**Data entries**
┌──
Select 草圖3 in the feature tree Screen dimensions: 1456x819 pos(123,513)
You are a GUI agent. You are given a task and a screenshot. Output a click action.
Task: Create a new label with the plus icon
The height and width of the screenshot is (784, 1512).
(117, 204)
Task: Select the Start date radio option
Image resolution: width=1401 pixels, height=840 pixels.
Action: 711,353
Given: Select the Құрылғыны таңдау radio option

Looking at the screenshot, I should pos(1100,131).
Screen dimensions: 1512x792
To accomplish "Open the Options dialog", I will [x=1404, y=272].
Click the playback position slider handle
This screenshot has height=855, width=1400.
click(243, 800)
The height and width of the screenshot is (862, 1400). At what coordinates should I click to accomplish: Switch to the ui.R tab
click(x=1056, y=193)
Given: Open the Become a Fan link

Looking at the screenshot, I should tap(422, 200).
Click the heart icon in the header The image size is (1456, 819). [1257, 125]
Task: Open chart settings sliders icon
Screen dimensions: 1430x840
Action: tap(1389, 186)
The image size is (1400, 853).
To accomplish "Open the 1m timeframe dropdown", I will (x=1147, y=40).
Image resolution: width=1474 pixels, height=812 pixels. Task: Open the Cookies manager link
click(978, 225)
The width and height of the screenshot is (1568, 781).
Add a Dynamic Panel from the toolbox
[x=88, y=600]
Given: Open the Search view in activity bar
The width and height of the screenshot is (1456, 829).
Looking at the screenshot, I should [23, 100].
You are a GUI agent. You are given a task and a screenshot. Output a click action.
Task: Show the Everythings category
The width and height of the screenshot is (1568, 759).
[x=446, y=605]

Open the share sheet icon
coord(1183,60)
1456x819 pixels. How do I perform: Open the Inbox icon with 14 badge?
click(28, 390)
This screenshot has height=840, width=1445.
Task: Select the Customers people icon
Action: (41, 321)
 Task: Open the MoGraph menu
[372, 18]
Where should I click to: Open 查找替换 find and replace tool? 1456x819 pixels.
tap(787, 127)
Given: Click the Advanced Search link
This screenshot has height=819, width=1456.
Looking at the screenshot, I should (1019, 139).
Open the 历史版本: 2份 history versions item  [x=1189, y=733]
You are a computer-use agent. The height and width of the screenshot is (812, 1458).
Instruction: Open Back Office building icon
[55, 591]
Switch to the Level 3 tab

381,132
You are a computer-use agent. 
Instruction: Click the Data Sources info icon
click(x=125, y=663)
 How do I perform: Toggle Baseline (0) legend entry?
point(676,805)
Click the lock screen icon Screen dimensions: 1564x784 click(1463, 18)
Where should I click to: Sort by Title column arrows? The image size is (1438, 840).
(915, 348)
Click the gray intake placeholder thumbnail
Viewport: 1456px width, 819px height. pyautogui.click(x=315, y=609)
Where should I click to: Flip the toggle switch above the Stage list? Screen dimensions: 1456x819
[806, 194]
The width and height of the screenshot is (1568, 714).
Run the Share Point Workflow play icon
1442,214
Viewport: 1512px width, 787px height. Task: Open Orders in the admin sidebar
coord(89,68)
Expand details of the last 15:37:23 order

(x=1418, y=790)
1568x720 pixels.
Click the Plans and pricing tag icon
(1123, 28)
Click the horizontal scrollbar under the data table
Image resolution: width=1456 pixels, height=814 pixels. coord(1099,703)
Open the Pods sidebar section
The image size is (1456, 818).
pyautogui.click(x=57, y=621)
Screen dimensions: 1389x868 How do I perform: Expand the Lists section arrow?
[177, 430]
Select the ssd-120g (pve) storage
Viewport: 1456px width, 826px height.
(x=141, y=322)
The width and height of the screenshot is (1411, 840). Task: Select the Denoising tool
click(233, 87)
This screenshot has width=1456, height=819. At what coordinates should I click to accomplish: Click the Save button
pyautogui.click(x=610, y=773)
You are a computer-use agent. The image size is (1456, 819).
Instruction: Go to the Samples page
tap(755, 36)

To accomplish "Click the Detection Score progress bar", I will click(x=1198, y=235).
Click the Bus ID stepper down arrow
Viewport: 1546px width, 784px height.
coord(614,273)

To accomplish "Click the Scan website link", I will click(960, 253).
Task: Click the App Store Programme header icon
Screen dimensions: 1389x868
└──
**WHAT IS BEING ASKED**
Give again, word for word, every line from the one holding "Instruction: Go to the Samples page" to the end of the data.

**RESULT OF THE EXERCISE**
Instruction: Go to the Samples page
tap(755, 36)

To accomplish "Click the Detection Score progress bar", I will click(x=1198, y=235).
Click the Bus ID stepper down arrow
Viewport: 1546px width, 784px height.
coord(614,273)

To accomplish "Click the Scan website link", I will click(960, 253).
Task: Click the App Store Programme header icon
Screen dimensions: 1389x868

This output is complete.